Actions to take =>
**A)** Answer these questions about the passage on the hydroponic U-pick farm:
(i) What breed is the dog named Cappy?
(ii) For how many years have the owners run Kellogg's Kennel at the site?
(iii) Up to how many dogs can the kennel board and groom?
**B)** From the passage on the hydroponic U-pick farm, return the stretch from "Welcome to First" through "bring in income.", copied word for word.

— begin Passage shown —

Standing amid Jeff and Shelly Kellogg's field of tender leafy greens, curly yellow squash and spindly green beans, you hear the call of a herding dog and forget you're in the middle of Pinellas County.
Then reality sets in. There's no dirt under your feet, plants are arranged in vertical rows of space age-looking plastic foam planters, and the canine, a Belgian Tervuren named Cappy, is in an adjacent building.
But this local farm, with rows of fire engine-red strawberries for your Thanksgiving table, may still make your head spin.
Welcome to First Fruits Hydroponics U-pick farm, a new business that appears to be both the first hydroponic farm in the southern half of the county and the only U-pick farm in all of Pinellas.
The owners have run Kellogg's Kennel at the site for 15 years. Their home is off U.S. 19, with the "pet motel" in front, their home on the second floor and the farm out back. The kennel, which offers boarding and grooming for up to 150 dogs, is going strong. But as the economy lagged, the couple began thinking of new ways to bring in income.

— end Passage shown —
— begin Information given —

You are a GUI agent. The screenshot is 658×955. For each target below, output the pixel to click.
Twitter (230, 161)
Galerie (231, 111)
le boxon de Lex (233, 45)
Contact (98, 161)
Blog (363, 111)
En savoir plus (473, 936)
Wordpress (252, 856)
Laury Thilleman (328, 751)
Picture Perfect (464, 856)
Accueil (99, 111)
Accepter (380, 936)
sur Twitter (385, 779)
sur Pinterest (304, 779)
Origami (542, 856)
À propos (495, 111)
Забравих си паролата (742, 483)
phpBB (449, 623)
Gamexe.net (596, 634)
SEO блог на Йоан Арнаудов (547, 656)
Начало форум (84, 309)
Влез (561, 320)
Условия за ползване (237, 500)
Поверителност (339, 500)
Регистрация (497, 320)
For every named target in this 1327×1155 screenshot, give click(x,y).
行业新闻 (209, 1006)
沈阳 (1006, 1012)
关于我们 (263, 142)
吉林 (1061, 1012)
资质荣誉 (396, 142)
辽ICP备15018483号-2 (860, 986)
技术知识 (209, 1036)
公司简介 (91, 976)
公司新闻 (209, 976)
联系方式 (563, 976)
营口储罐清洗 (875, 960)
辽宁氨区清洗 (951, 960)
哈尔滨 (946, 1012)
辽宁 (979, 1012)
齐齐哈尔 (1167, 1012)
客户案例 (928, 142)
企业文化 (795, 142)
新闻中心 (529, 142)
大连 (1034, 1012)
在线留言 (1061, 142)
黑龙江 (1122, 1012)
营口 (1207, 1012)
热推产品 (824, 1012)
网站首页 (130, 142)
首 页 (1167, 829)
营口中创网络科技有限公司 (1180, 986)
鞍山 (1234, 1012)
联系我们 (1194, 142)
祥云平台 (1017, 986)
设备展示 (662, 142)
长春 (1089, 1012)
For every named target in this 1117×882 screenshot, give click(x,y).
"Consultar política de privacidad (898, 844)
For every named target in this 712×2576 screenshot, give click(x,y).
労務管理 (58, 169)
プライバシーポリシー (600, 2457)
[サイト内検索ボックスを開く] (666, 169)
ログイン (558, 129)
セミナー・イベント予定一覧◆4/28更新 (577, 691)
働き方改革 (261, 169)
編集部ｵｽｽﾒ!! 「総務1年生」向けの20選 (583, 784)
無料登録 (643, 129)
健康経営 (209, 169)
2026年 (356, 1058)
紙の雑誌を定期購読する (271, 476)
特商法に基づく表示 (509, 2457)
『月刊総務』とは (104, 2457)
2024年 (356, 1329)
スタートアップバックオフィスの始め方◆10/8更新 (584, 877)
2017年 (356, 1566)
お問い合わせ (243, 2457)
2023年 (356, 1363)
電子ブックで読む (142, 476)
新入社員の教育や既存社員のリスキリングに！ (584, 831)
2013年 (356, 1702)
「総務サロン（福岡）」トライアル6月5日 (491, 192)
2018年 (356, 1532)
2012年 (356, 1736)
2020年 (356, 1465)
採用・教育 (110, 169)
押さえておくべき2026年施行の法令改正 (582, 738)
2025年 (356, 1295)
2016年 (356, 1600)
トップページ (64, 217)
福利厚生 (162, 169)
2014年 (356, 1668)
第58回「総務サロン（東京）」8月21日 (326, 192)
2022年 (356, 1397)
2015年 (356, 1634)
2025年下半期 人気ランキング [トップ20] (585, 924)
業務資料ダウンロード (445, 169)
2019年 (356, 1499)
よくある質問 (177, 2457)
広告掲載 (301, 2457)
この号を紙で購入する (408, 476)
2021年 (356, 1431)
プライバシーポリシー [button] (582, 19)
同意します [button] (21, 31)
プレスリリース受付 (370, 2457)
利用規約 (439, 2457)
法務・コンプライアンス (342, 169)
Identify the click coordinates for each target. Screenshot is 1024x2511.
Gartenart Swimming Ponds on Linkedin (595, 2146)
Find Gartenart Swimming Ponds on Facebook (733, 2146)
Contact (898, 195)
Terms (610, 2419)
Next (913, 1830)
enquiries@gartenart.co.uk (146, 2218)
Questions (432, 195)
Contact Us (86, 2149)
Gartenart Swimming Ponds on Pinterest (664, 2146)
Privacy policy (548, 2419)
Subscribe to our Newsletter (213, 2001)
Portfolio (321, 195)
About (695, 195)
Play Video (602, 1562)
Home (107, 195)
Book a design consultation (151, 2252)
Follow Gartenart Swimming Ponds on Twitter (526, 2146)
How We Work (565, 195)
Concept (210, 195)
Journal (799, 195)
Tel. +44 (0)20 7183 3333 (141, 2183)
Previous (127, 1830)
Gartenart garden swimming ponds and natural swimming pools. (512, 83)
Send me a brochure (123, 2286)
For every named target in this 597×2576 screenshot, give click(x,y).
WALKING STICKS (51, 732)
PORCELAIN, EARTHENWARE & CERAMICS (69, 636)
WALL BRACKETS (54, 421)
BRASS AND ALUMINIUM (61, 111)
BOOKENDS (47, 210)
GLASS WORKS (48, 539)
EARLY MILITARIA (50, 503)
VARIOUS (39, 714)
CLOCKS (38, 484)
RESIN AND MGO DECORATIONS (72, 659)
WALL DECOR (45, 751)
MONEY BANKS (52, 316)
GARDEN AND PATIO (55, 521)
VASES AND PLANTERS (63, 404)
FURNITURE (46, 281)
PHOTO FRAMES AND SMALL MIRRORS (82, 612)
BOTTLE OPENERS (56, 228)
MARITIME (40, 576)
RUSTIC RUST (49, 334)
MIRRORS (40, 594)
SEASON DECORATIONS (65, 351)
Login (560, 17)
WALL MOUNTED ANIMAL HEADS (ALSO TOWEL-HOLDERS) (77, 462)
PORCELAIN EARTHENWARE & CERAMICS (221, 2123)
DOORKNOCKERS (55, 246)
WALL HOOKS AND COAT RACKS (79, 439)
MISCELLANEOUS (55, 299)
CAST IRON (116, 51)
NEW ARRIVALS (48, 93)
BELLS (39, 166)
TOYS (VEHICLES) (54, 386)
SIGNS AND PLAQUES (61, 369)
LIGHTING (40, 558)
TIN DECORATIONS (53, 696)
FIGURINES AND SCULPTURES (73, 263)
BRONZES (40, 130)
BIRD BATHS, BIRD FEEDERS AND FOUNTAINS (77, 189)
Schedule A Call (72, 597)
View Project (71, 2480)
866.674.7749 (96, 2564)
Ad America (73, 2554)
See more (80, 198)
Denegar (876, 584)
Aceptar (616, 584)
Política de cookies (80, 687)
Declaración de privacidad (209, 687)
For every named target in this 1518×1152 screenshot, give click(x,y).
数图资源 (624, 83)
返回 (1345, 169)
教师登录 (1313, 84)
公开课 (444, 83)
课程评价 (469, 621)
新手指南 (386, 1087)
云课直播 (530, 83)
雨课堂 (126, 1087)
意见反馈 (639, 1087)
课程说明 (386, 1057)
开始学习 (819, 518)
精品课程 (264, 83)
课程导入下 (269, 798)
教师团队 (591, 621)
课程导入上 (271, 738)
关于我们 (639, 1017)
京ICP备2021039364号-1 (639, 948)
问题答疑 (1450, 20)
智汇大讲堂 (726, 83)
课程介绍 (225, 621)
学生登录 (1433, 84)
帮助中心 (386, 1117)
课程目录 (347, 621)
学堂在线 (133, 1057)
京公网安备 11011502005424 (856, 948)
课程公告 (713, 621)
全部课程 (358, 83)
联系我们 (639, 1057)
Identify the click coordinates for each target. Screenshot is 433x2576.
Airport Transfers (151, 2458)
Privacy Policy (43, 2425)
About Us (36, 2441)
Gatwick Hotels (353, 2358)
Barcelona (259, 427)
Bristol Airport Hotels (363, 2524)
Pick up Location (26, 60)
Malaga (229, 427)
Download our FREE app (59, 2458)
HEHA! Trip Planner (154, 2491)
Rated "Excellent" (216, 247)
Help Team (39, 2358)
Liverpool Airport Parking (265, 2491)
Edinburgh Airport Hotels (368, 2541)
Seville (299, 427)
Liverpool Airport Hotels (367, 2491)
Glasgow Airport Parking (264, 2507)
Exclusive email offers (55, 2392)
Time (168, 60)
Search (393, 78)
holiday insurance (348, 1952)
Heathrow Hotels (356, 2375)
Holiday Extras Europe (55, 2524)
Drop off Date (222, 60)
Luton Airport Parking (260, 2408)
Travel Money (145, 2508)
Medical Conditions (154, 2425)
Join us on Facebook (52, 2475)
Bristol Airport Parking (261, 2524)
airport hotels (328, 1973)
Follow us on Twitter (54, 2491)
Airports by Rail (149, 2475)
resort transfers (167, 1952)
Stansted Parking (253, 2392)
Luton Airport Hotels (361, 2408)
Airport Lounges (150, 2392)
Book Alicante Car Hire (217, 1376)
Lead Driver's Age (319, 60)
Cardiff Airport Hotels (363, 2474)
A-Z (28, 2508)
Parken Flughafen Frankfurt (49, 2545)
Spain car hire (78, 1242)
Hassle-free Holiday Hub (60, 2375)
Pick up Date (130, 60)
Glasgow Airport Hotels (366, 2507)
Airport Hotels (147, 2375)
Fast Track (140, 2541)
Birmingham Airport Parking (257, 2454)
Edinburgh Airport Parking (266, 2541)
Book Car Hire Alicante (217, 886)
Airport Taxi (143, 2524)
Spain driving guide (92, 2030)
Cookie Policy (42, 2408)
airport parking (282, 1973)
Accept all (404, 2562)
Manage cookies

— end Information given —

Expected results =>
**A)**
(i) A Belgian Tervuren.
(ii) 15 years.
(iii) Up to 150 dogs.

**B)**
Welcome to First Fruits Hydroponics U-pick farm, a new business that appears to be both the first hydroponic farm in the southern half of the county and the only U-pick farm in all of Pinellas.
The owners have run Kellogg's Kennel at the site for 15 years. Their home is off U.S. 19, with the "pet motel" in front, their home on the second floor and the farm out back. The kennel, which offers boarding and grooming for up to 150 dogs, is going strong. But as the economy lagged, the couple began thinking of new ways to bring in income.